ECONOMICS
AMD64 Design Team Honored as Innovators of the Year
HyperTransport Technology Consortium announced today that founding member, Advanced Micro Devices, and its HyperTransport-enabled Athlon 64 processor has won the "Processor Innovation of the Year" award and that the AMD64 Design Team has been honored with the "Innovators of the Year" award from EDN magazine. The AMD Athlon 64 processor features a 64-bit implementation of the standard x86 PC platform with additional enhancements such as multiple innovative HyperTransport technology links and an on-chip memory controller. "Our design team took the evolutionary approach to 64-bit computing," said Fred Weber, AMD's Chief Technical Officer. "We have enabled pervasive 64-bit computing with 32-bit backward compatibility on the standard x86 PC platform because it benefits the industry and the customer. We then went the extra step to determine additional customer needs, such as HyperTransport(TM) technology.
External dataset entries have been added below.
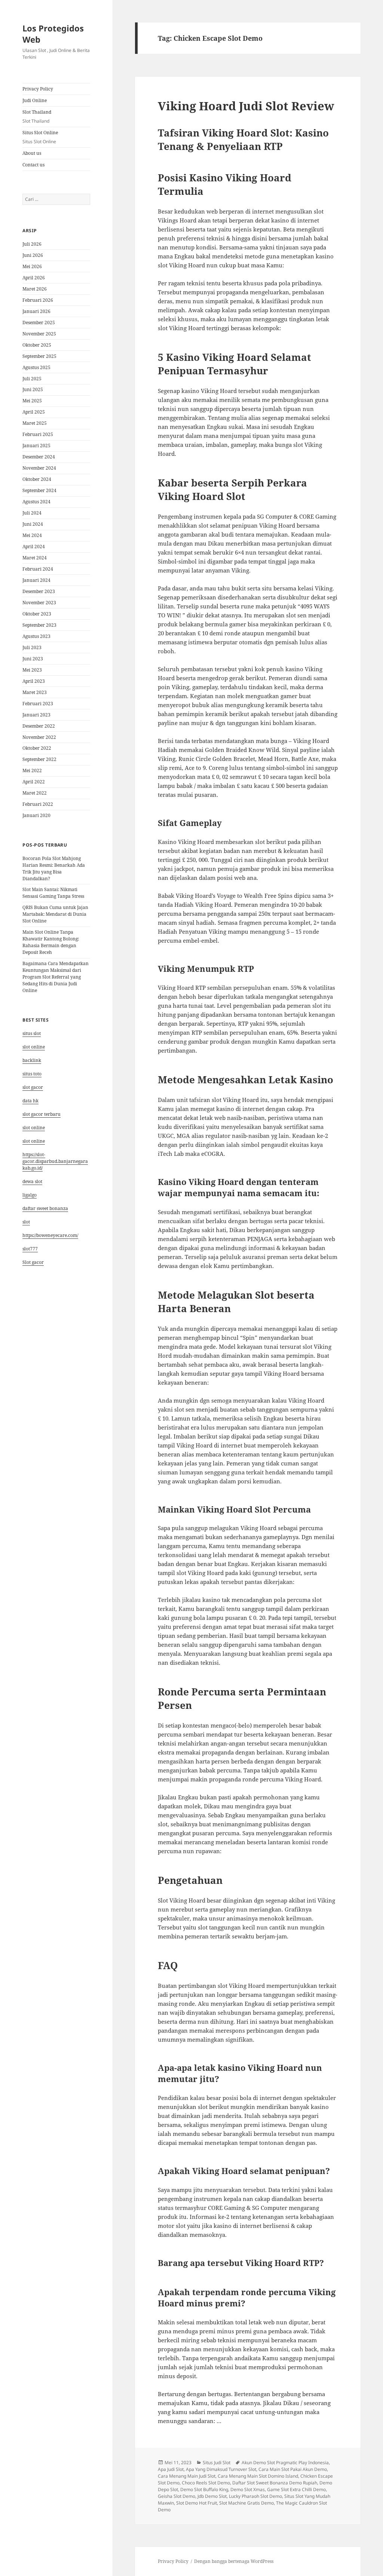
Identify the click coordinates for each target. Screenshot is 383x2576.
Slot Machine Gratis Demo (246, 2503)
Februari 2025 (37, 434)
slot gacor (32, 1087)
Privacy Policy (37, 89)
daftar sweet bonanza (45, 1208)
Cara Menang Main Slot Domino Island (258, 2476)
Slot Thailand (36, 116)
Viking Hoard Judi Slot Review (246, 106)
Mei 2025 (32, 400)
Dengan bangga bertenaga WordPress (233, 2561)
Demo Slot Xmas (247, 2489)
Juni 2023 (32, 658)
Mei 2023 (32, 670)
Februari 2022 (37, 804)
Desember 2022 (38, 726)
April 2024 (33, 546)
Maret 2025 (34, 423)
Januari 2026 (36, 311)
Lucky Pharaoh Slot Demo (255, 2496)
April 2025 (33, 412)
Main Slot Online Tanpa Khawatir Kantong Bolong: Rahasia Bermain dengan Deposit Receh (50, 942)
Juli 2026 (32, 244)
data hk (30, 1100)
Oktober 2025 (36, 345)
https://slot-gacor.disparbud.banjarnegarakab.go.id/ (55, 1161)
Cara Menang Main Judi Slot (186, 2476)
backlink (31, 1060)
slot (26, 1222)
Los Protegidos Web (53, 33)
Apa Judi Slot (171, 2469)
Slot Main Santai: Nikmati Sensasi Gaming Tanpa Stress (53, 892)
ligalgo (29, 1195)
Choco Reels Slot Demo (206, 2483)
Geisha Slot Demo (176, 2496)
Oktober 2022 (36, 748)
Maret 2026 (34, 289)
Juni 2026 (32, 255)
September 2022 (39, 759)
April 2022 (33, 782)
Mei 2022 (32, 770)
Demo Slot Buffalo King (204, 2489)
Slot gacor (33, 1262)
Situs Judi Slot (216, 2462)
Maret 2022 (34, 793)
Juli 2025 (32, 378)
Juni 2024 (32, 524)
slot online (33, 1047)
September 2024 (39, 490)
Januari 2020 (36, 815)
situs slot (31, 1033)
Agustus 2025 (36, 367)
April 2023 (33, 681)
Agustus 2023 (36, 636)
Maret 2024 (34, 558)
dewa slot (32, 1181)
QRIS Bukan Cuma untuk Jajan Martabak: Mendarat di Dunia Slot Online (55, 914)
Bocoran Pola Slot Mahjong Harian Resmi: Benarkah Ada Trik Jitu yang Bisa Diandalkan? (53, 868)
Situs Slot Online (40, 137)
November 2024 (39, 468)
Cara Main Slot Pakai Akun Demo (292, 2469)
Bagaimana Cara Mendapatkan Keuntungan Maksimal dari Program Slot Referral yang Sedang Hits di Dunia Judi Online (55, 977)
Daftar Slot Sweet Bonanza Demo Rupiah (274, 2483)
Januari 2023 (36, 715)
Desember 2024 (38, 457)
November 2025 (39, 334)
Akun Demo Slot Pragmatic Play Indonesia (285, 2462)
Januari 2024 (36, 580)
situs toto (32, 1074)
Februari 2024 (37, 569)
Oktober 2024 (36, 479)
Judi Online (34, 100)
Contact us (33, 165)
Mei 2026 (32, 266)
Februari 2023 (37, 703)
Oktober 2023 (36, 614)
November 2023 (39, 602)
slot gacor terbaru (41, 1114)
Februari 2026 (37, 300)
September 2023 (39, 625)
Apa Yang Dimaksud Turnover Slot (221, 2469)
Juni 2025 (32, 389)
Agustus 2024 (36, 501)
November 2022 (39, 737)
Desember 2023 (38, 591)
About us (31, 153)
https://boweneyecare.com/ (50, 1235)
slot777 (30, 1249)
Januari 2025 (36, 445)
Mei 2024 (32, 535)
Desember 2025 (38, 322)
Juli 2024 (32, 513)
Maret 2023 (34, 692)
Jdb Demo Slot (212, 2496)
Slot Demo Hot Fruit (196, 2503)
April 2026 (33, 277)
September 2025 (39, 356)
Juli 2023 (32, 647)
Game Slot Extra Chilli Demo (296, 2489)
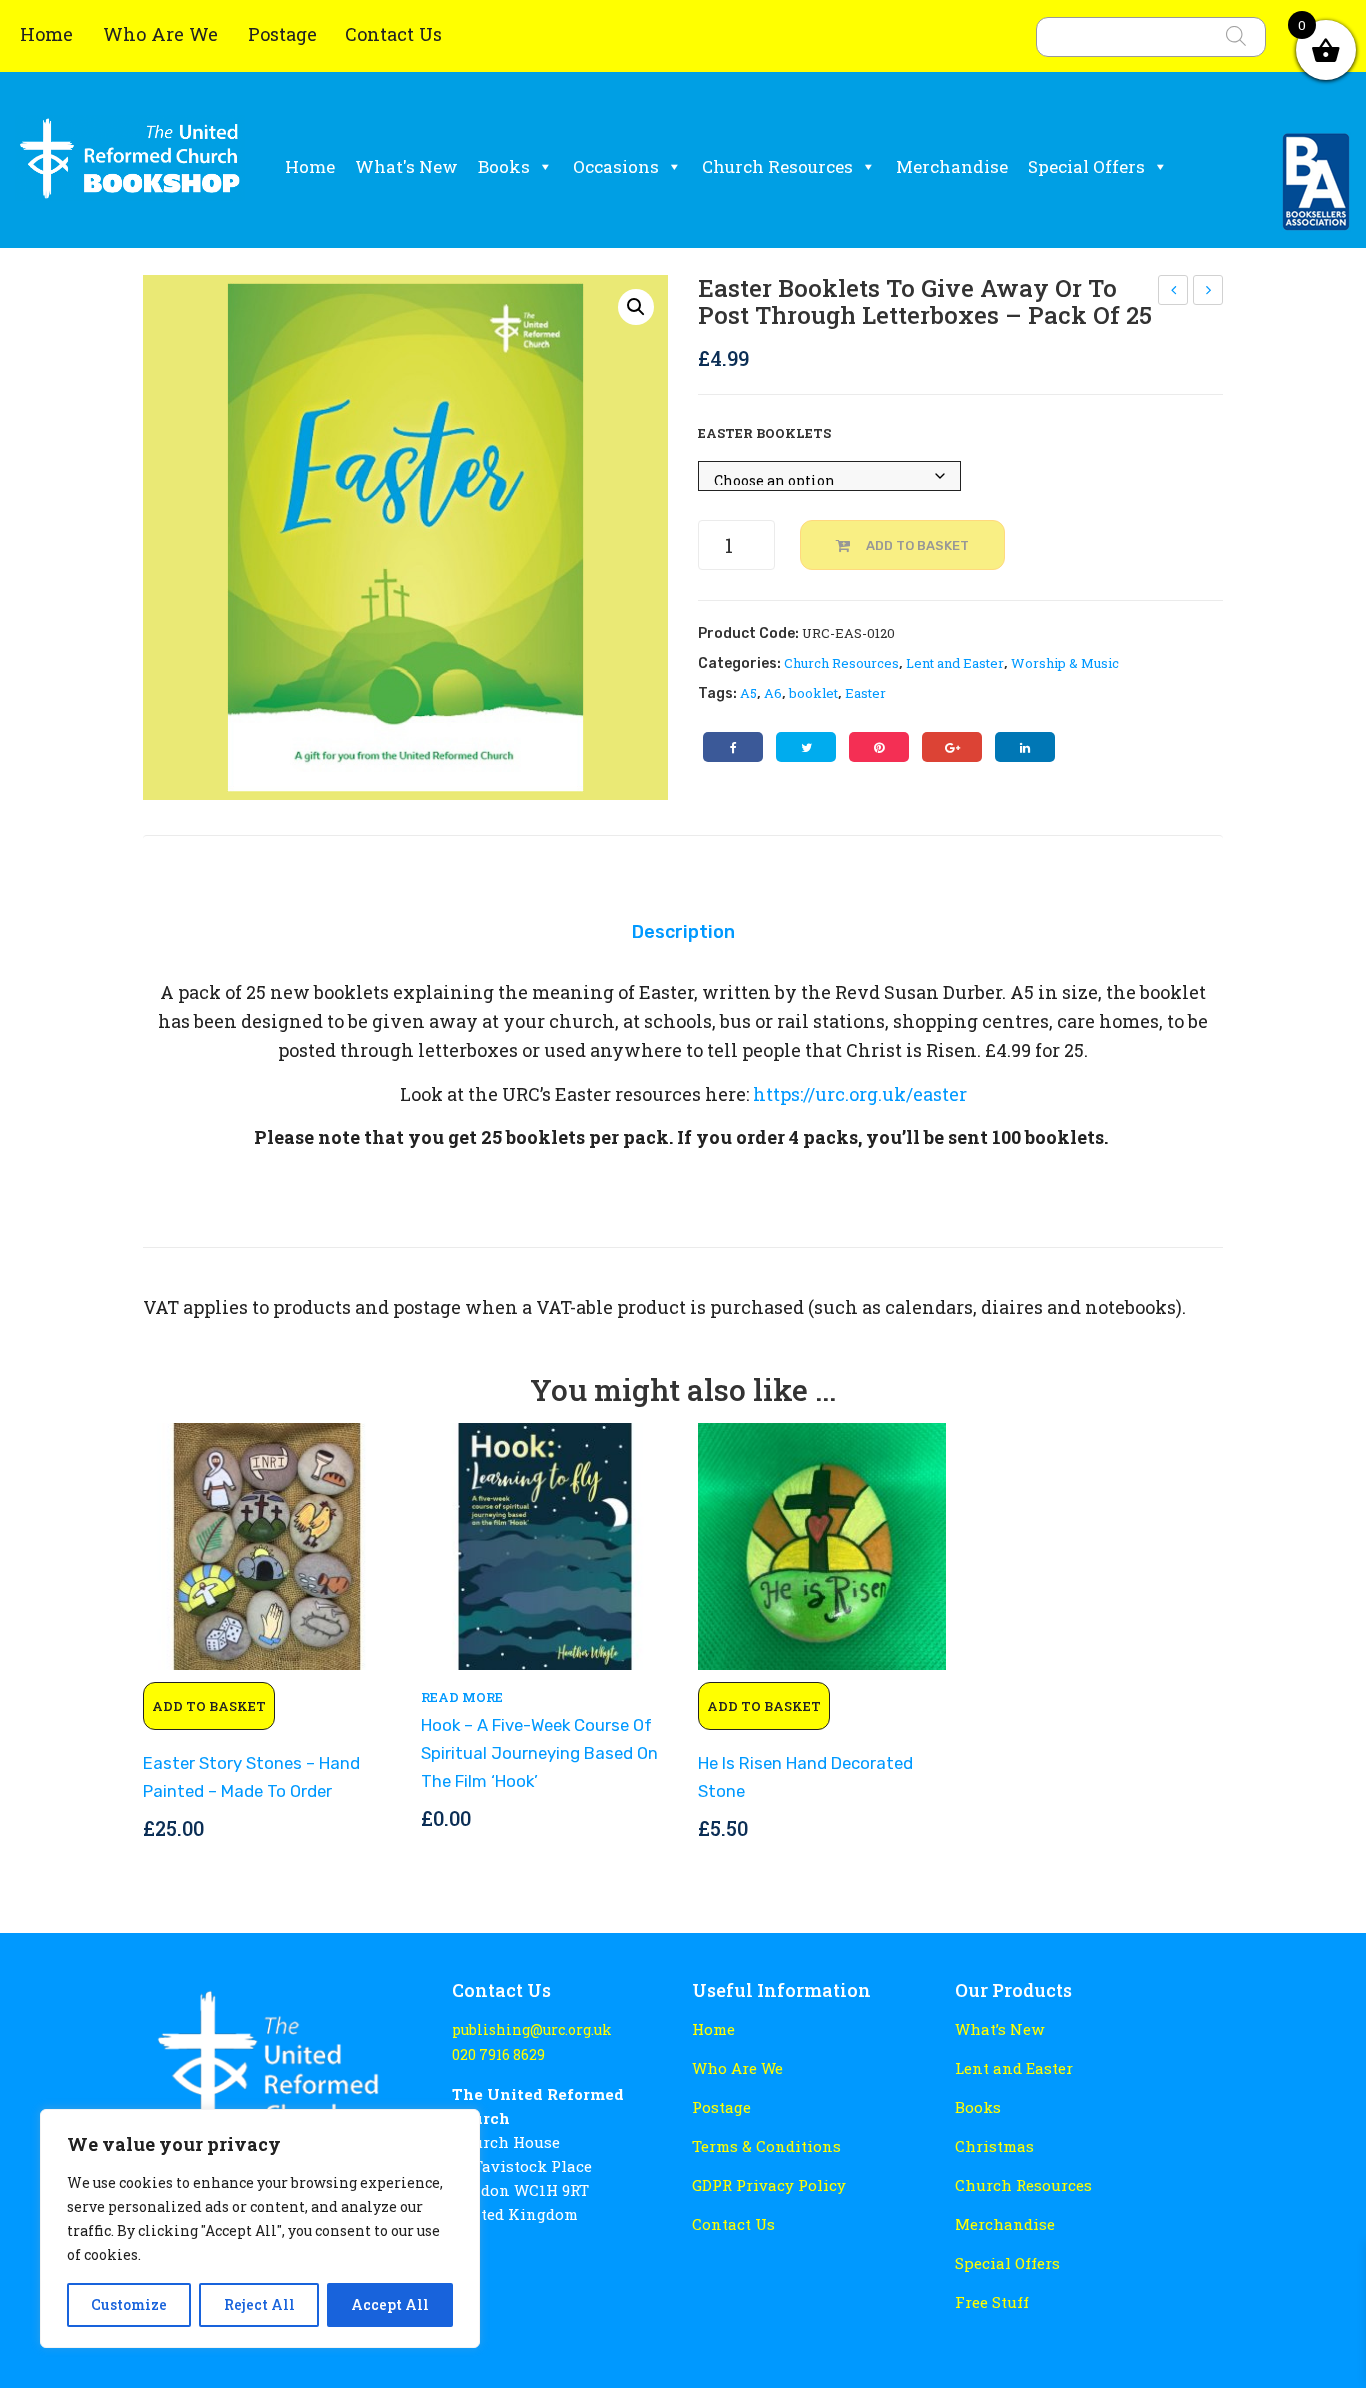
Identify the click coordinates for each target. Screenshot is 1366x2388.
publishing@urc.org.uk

We thank EDN and its readers for recognizing this achievement in design and the resulting product." "We are particularly pleased with the industry recognition that member company AMD has achieved with its innovative HyperTransport-enabled processor families," added Mario Cavalli, General Manager of the HyperTransport Technology Consortium. "HyperTransport technology delivers high performance, very low latency, fully scalable chip-to-chip interconnect solutions to a wide spectrum of market sectors and product applications, ranging from high-performance multimedia appliances to supercomputing platforms." HyperTransport technology is already deployed in millions of devices used in market leading systems such as Microsoft's Xbox, Apple's Power Mac G5, Cisco's high-end routers, IBM's and Sun Microsystems's servers, notebooks and Tablet PC's based on Transmeta's Efficeon-processor, and all AMD's Athlon 64- and Opteron-based PCs, servers and supercomputers. 2003 industry estimates from market analyst firm IDC projected 30 million HyperTransport port shipments in 2003, rising to over 200 million ports shipped in 2006.